Extrait du document:

═══

Rétrospective : de quoi parle-t-on ?
Dans une des méthodes agiles, Scrum, on fonctionne en itérations qui se terminent toujours par une rétrospective, un temps collectif d’amélioration continue. C’est le moment pour l’équipe de prendre de la hauteur sur son travail. On va chercher à faire le bilan de ce qui s’est passé pendant l’itération pour améliorer son fonctionnement.
Ce temps collectif se retrouve aujourd’hui dans des organisations qui ne sont pas spécifiquement en Scrum, ou d’ailleurs pas spécifiquement agiles, mais qui parlent d’amélioration continue. Cette notion est d’ailleurs déjà connue dans toutes les bonnes méthodes. Je vous recommande les travaux majeurs de W. Edwards Deming pour le management dans l’industrie des années 50. Si vous voulez creuser ce sujet, cherchez les boucles PDCA. L’amélioration continue est une recherche permanente et porte aussi bien sur les procédés techniques que les aspects humains.
L’objectif de la rétrospective
La rétrospective vise à avoir un impact pour monter d’un cran dans le fonctionnement de l’équipe. Une erreur classique est de chercher à faire la révolution, d’adresser des grands sujets qui relèvent parfois du rêve. L’objectif d’une rétrospective est de fluidifier l’organisation des personnes présentes, pas à pas. Il sera atteint si, et seulement si, l’équipe se sent en capacité de mettre en œuvre ce qui a été décidé. Elle doit avoir la sensation soit qu’elle va faire un petit pas en avant, soit qu’elle va franchir un cap.

═══

Données disponibles:

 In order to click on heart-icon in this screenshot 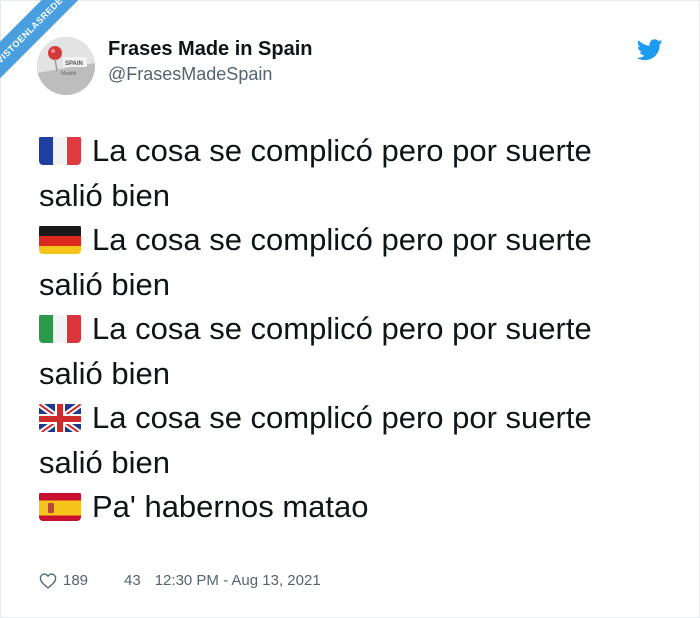, I will do `click(48, 580)`.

═══

Travail demandé:
#1 Répondez aux questions suivantes d'après l'extrait du document.
(a) Par quoi se terminent toujours les itérations dans Scrum ?
(b) Quel auteur est recommandé pour le management dans l'industrie des années 50 ?
(c) Quelle erreur est qualifiée de classique dans la partie sur l'objectif de la rétrospective ?
#2 Dans l'extrait du document, remplacez « bilan » par « point » et recopiez le passage qui va de « Dans une des » à « améliorer son fonctionnement. ».

Corrigé:
#1
(a) Par une rétrospective, un temps collectif d'amélioration continue.
(b) W. Edwards Deming.
(c) Chercher à faire la révolution, c'est-à-dire adresser des grands sujets qui relèvent parfois du rêve.

#2
Dans une des méthodes agiles, Scrum, on fonctionne en itérations qui se terminent toujours par une rétrospective, un temps collectif d’amélioration continue. C’est le moment pour l’équipe de prendre de la hauteur sur son travail. On va chercher à faire le point de ce qui s’est passé pendant l’itération pour améliorer son fonctionnement.